Hedge fund reaps riches on drought-hit corn
NEW YORK — For three excruciating weeks in May, Renee Haugerud, the founder of New York hedge fund Galtere Ltd., agonized that her wager on corn was a massive mistake.By: KAMBIZ FOROOHAR, Bloomberg News
NEW YORK — For three excruciating weeks in May, Renee Haugerud, the founder of New York hedge fund Galtere Ltd., agonized that her wager on corn was a massive mistake.
She had started buying in March, when futures contracts averaged about $5.59 a bushel, expecting steady to rising demand from ethanol refiners and feedlots to boost prices. Instead, on May 10, the U.S. Department of Agriculture reported record planting and forecast a bumper crop. Prices began a 12 percent slide for the month. Other hedge funds bailed.
Haugerud, 57, the daughter of a part-time farmer, fought the temptation to join the crowd. Instead, she and her team got to work. They rechecked past corn yields and plowed through ethanol production and export numbers to reconfirm their calculation of strong demand for a so-so crop.

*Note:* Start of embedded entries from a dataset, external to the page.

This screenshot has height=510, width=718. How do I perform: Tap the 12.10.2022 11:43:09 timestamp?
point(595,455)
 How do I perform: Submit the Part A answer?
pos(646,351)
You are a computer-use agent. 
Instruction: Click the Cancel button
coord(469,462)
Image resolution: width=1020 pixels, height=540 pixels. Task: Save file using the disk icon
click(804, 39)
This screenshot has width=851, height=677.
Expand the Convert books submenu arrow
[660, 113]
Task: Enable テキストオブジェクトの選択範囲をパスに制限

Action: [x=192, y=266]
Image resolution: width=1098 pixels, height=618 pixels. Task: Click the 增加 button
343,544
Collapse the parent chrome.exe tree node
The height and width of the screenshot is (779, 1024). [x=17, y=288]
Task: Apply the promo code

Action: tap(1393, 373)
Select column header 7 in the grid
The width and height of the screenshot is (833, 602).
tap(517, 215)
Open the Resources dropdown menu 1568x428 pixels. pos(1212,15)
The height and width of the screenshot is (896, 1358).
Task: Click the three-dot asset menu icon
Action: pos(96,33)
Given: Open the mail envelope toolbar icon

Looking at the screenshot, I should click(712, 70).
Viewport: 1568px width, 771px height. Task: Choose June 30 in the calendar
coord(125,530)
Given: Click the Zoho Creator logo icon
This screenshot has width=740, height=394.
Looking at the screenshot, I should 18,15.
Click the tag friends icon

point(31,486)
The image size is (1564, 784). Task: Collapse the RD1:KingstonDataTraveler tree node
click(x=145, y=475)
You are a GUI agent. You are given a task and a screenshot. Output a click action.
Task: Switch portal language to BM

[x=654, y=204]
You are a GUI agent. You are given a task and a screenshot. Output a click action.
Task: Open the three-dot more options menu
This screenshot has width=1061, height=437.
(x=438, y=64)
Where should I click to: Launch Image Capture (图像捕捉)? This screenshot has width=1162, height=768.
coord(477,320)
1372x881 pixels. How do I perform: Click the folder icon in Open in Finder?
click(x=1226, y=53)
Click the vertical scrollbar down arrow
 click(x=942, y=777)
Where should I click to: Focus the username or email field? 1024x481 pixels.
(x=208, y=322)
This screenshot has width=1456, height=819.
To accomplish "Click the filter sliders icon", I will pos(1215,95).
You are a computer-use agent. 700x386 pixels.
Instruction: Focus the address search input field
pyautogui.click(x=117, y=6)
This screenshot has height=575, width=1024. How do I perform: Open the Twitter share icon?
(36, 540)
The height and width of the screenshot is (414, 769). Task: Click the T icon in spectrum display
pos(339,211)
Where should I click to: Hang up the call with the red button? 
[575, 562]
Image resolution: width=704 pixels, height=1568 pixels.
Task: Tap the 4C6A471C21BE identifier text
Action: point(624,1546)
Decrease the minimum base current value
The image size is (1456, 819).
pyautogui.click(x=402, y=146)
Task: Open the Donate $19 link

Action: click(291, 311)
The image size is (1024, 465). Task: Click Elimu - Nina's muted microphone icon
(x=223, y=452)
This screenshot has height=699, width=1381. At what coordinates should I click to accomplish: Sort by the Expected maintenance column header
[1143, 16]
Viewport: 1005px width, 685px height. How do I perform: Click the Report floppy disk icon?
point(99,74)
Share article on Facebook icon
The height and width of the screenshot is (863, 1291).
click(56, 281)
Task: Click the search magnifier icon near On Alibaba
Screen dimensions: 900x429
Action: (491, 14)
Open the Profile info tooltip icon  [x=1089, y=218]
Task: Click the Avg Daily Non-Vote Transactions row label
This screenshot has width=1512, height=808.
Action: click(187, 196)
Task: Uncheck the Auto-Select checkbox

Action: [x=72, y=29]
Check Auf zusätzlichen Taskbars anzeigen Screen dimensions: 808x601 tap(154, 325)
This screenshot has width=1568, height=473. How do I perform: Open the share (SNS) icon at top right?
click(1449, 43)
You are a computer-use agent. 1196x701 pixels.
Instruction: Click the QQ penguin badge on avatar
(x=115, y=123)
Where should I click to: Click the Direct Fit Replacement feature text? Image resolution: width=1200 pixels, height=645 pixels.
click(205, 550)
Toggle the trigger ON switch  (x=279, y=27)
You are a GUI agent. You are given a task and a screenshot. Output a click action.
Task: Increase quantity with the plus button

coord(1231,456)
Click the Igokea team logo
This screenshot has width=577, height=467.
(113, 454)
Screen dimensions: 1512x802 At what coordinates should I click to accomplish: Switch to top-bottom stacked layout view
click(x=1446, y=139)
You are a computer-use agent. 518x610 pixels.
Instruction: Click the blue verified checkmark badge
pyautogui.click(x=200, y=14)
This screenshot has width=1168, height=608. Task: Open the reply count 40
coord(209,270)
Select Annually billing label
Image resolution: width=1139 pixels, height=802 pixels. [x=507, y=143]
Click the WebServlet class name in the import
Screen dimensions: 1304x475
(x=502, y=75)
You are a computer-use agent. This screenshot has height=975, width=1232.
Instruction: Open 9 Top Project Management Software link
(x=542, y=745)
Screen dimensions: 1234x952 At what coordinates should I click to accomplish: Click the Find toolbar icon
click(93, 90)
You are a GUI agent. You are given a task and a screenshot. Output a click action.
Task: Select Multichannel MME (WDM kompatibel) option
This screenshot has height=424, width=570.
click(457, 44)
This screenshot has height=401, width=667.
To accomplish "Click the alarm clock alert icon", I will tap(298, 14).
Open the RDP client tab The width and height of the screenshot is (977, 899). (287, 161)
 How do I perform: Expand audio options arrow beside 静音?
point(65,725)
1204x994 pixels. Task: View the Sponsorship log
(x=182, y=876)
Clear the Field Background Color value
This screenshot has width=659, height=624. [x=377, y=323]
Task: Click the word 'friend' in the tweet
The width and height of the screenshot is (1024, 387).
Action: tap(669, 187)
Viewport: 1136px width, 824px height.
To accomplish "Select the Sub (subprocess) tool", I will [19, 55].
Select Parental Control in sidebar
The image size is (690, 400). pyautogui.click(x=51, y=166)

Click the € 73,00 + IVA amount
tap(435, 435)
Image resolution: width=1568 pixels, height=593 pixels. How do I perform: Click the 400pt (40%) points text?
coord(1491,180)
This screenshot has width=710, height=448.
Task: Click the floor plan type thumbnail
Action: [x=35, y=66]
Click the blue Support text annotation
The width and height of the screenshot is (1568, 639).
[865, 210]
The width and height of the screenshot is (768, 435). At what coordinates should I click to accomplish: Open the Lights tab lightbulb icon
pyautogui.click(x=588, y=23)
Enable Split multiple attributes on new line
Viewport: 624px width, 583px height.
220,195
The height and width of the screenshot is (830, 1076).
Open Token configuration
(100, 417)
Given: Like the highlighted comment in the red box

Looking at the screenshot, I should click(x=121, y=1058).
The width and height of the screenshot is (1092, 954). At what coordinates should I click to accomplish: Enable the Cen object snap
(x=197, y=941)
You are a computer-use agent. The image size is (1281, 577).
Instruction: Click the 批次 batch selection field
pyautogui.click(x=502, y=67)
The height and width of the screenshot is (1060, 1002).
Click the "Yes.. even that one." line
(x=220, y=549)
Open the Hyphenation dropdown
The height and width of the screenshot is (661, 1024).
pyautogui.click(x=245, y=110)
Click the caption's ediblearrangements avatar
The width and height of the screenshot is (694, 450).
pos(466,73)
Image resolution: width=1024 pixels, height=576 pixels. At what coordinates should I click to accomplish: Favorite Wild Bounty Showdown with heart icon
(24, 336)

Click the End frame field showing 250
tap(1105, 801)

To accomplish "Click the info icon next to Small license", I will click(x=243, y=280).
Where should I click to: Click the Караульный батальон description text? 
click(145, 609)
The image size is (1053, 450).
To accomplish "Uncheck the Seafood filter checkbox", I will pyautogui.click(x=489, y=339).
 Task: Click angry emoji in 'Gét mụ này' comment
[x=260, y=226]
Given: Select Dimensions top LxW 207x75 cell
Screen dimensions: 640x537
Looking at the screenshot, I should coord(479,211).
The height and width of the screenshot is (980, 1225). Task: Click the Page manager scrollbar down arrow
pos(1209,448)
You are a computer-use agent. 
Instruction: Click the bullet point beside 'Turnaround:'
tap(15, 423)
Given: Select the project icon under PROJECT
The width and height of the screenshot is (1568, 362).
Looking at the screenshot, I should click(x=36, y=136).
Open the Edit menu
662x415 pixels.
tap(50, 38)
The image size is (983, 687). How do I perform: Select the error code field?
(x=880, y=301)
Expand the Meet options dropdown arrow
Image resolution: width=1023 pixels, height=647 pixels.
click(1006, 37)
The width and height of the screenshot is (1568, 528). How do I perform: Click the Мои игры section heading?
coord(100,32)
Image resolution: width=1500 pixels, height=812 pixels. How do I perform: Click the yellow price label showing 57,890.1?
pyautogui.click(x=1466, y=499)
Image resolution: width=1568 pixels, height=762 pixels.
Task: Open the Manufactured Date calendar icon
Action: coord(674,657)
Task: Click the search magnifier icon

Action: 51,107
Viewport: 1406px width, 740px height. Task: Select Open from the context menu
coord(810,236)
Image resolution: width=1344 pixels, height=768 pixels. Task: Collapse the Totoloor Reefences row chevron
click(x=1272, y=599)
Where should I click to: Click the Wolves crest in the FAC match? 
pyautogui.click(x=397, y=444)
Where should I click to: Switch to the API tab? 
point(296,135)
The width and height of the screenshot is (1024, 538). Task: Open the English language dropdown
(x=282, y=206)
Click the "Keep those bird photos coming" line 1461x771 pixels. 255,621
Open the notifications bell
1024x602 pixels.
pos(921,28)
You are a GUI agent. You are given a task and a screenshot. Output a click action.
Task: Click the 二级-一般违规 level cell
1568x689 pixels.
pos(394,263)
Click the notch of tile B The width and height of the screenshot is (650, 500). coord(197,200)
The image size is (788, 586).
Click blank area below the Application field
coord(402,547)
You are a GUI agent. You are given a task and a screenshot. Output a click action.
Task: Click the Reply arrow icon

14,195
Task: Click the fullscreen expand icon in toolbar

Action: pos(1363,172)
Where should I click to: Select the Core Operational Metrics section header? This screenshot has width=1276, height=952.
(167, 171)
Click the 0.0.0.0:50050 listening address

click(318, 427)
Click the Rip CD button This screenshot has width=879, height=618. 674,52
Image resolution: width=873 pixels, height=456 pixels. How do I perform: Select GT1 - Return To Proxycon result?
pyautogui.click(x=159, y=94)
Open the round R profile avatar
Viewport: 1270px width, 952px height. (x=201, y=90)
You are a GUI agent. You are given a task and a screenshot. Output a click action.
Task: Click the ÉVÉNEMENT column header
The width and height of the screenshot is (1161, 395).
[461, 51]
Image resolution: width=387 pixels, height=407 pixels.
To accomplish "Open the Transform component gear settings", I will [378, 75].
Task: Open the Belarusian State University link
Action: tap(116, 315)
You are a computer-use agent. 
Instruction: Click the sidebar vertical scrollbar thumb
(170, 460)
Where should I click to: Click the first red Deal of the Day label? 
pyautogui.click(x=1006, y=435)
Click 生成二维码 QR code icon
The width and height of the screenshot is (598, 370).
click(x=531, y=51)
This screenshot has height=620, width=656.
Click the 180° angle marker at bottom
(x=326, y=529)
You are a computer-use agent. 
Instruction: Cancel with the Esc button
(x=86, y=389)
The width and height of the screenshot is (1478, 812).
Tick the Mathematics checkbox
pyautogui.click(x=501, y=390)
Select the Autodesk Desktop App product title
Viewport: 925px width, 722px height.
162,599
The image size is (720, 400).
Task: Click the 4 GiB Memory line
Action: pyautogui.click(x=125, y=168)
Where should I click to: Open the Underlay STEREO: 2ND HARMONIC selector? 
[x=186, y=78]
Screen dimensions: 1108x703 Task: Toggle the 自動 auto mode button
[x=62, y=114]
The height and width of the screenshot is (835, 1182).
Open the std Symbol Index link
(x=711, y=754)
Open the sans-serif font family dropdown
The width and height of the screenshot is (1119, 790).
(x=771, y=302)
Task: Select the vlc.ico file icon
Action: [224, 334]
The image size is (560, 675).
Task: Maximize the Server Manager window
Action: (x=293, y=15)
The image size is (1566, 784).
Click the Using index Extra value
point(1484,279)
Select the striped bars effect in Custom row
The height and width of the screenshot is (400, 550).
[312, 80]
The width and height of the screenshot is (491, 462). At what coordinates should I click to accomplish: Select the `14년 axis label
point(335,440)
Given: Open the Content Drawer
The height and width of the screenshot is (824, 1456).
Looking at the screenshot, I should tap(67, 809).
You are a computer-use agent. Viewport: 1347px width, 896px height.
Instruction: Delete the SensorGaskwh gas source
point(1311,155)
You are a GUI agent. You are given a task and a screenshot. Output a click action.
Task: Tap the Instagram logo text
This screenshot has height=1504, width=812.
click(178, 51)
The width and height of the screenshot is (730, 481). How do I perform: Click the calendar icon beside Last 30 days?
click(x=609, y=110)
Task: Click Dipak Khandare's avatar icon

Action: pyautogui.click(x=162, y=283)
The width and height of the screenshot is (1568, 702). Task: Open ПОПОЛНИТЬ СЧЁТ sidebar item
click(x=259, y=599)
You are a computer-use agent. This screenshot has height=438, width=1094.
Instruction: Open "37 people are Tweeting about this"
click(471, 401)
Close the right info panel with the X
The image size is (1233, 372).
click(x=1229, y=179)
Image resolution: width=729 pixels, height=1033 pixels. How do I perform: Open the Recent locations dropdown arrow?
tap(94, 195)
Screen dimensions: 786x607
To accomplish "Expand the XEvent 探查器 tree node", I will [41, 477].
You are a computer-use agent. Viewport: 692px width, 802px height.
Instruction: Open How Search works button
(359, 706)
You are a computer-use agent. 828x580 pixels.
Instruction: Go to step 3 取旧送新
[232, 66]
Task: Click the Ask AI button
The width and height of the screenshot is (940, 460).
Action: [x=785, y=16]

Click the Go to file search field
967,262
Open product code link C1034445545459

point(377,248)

The Environmental Protection Agency bolstered their case in April when it raised the limit for ethanol in gasoline to 15 percent from 10 percent for cars made after 2001, later aiding the buying Haugerud had forecast. As for supply, Haugerud thought the USDA was overoptimistic in its harvest prediction. If farmers were planting in amounts not seen since 1937, her farm upbringing and commodities experience told her they were tapping marginal land. This all didn’t add up to a corn bonanza.
“Our research said that, at best, we were going to get an average yield,” she says. “The market was pricing in perfection.”
For a gut check, at month’s end, Haugerud flew to the firm’s research farm in southern Minnesota, near where she had grown up. As she scooped a handful of dirt, her confidence in her corn bet swelled. The dry soil crumbled. And the stalks were less than knee-high, with some well below average at 6 inches (15 centimeters).
Her analyst, swinging through Iowa, Illinois and Indiana, reported that farmers were complaining about heat — a sign of impending drought.
“I was shocked how short the crop was,” Haugerud recalls in her corner office in the Scribner Building on Fifth Avenue.